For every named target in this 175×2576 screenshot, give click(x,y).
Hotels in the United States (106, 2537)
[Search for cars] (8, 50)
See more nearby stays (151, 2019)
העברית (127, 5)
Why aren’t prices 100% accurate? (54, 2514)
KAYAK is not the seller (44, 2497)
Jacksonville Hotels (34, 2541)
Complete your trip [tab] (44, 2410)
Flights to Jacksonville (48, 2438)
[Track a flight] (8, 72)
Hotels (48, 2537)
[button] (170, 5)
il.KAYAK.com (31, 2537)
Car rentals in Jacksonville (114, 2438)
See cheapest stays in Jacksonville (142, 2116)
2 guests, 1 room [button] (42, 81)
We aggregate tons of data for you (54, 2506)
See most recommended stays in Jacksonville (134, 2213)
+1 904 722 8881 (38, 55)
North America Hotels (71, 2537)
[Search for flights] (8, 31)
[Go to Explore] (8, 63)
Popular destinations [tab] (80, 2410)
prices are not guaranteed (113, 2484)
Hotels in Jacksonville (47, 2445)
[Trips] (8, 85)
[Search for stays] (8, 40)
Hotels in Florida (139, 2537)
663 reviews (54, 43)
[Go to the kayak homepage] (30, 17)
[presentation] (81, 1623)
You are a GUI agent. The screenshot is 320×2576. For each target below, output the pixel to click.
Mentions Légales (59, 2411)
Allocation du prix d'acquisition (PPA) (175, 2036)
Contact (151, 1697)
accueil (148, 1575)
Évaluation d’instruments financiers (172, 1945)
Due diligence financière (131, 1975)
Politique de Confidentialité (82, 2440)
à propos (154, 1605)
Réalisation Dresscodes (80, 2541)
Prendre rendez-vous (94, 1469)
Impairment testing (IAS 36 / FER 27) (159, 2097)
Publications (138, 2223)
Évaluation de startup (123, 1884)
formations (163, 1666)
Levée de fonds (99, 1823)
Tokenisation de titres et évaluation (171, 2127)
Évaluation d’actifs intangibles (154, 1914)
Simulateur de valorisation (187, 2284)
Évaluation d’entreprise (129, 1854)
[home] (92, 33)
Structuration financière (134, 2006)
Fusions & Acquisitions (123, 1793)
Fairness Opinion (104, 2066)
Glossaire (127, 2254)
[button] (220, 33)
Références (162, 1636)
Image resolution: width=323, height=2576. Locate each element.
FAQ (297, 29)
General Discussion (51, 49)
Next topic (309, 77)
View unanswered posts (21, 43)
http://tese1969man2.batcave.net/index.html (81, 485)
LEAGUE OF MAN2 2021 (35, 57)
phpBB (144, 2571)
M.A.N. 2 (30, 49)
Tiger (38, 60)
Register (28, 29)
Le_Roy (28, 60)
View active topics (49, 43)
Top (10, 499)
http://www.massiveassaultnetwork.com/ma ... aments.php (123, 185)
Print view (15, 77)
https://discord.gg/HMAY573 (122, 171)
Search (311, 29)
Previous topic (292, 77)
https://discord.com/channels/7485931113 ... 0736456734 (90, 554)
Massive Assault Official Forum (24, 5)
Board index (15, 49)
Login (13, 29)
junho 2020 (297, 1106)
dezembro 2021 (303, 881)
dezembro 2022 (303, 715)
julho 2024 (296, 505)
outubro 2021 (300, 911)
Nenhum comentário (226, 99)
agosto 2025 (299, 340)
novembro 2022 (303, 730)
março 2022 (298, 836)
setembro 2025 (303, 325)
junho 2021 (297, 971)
______________________________
TASK GOAL:
All lines from the records above should be copied exactly.

OUTPUT BELOW:
For every named target in this 175×2576 screenshot, give click(x,y).
Hotels in the United States (106, 2537)
[Search for cars] (8, 50)
See more nearby stays (151, 2019)
העברית (127, 5)
Why aren’t prices 100% accurate? (54, 2514)
KAYAK is not the seller (44, 2497)
Jacksonville Hotels (34, 2541)
Complete your trip [tab] (44, 2410)
Flights to Jacksonville (48, 2438)
[Track a flight] (8, 72)
Hotels (48, 2537)
[button] (170, 5)
il.KAYAK.com (31, 2537)
Car rentals in Jacksonville (114, 2438)
See cheapest stays in Jacksonville (142, 2116)
2 guests, 1 room [button] (42, 81)
We aggregate tons of data for you (54, 2506)
See most recommended stays in Jacksonville (134, 2213)
+1 904 722 8881 (38, 55)
North America Hotels (71, 2537)
[Search for flights] (8, 31)
[Go to Explore] (8, 63)
Popular destinations [tab] (80, 2410)
prices are not guaranteed (113, 2484)
Hotels in Jacksonville (47, 2445)
[Trips] (8, 85)
[Search for stays] (8, 40)
Hotels in Florida (139, 2537)
663 reviews (54, 43)
[Go to the kayak homepage] (30, 17)
[presentation] (81, 1623)
You are a GUI agent. The screenshot is 320×2576. For each target below, output the pixel to click.
Mentions Légales (59, 2411)
Allocation du prix d'acquisition (PPA) (175, 2036)
Contact (151, 1697)
accueil (148, 1575)
Évaluation d’instruments financiers (172, 1945)
Due diligence financière (131, 1975)
Politique de Confidentialité (82, 2440)
à propos (154, 1605)
Réalisation Dresscodes (80, 2541)
Prendre rendez-vous (94, 1469)
Impairment testing (IAS 36 / FER 27) (159, 2097)
Publications (138, 2223)
Évaluation de startup (123, 1884)
formations (163, 1666)
Levée de fonds (99, 1823)
Tokenisation de titres et évaluation (171, 2127)
Évaluation d’actifs intangibles (154, 1914)
Simulateur de valorisation (187, 2284)
Évaluation d’entreprise (129, 1854)
[home] (92, 33)
Structuration financière (134, 2006)
Fusions & Acquisitions (123, 1793)
Fairness Opinion (104, 2066)
Glossaire (127, 2254)
[button] (220, 33)
Références (162, 1636)
Image resolution: width=323, height=2576. Locate each element.
FAQ (297, 29)
General Discussion (51, 49)
Next topic (309, 77)
View unanswered posts (21, 43)
http://tese1969man2.batcave.net/index.html (81, 485)
LEAGUE OF MAN2 2021 (35, 57)
phpBB (144, 2571)
M.A.N. 2 (30, 49)
Tiger (38, 60)
Register (28, 29)
Le_Roy (28, 60)
View active topics (49, 43)
Top (10, 499)
http://www.massiveassaultnetwork.com/ma ... aments.php (123, 185)
Print view (15, 77)
https://discord.gg/HMAY573 (122, 171)
Search (311, 29)
Previous topic (292, 77)
https://discord.com/channels/7485931113 ... 0736456734 (90, 554)
Massive Assault Official Forum (24, 5)
Board index (15, 49)
Login (13, 29)
junho 2020 (297, 1106)
dezembro 2021 (303, 881)
dezembro 2022 (303, 715)
julho 2024 (296, 505)
outubro 2021 (300, 911)
Nenhum comentário (226, 99)
agosto 2025 (299, 340)
novembro 2022 (303, 730)
março 2022 (298, 836)
setembro 2025 (303, 325)
junho 2021 (297, 971)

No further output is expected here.